I was here, though. I’d made the call, made the appointment, and had the cash in my wallet in spite of the fact that I could not afford this. What did I have to lose? It wasn’t like that shit was dangerous or anything. I couldn’t imagine there were too many side effects, and I didn’t see myself getting addicted to it.

I just stared at the letters and the yin yang and the tinted windows below them, silently demanding they justify themselves. Offer proof. Offer some reason for me to believe it would be worth it to walk through that shining glass door.

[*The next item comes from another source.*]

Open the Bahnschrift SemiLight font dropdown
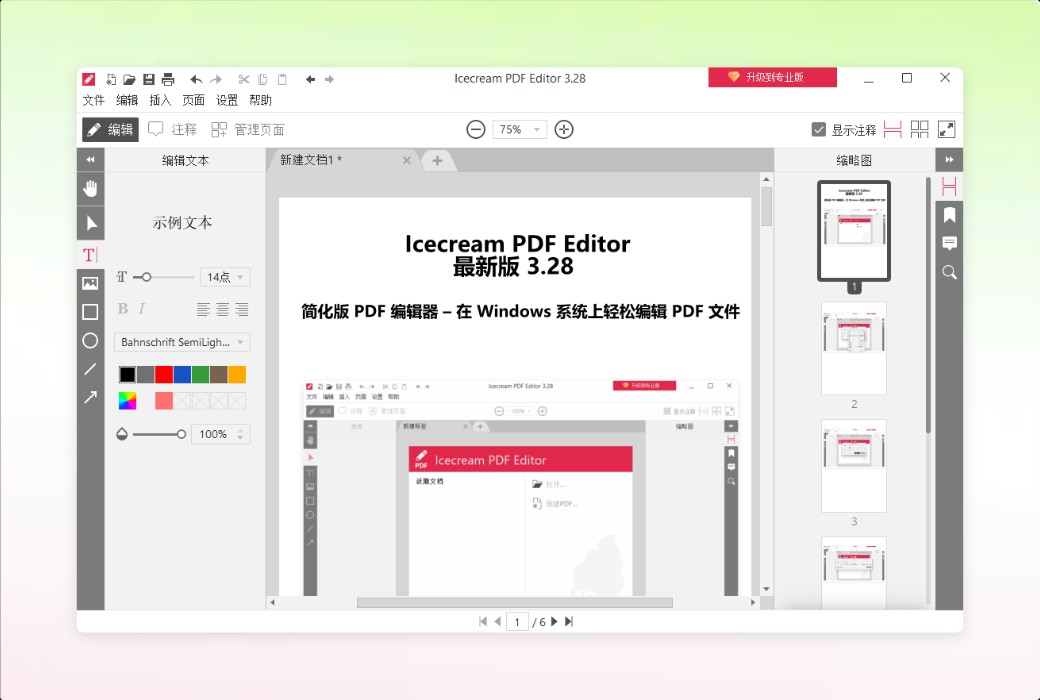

Whenever my mom tried to sell me on acupuncture—and she had since the day I’d fucked up my shoulder—I’d just brushed it off as another miracle cure she’d taken at face value. My mom had chronic pain too, and gladly put her faith in anything that held even the slightest promise of relief, whereas I regarded every potential treatment as not only snake oil, but the snake itself. At best, quackery. At worst, dangerous. And no matter what, fucking expensive.

Seth? Not so much. My mom wasn’t stupid by any means, but Seth was one of those people who refused to buy into anything until he’d exhausted every reason to avoid it. For that matter, the man had a “Professional Skeptic” bumper sticker on his truck, and one of his tattoos was some symbol that apparently identified him as an atheist. He demanded empirical proof for everything, and I do mean everything. If it didn’t have at least a dozen peer-reviewed studies published, it was bullshit in his eyes. To say the least, Seth wasn’t the type to buy into snake oils and homeopathic nonsense.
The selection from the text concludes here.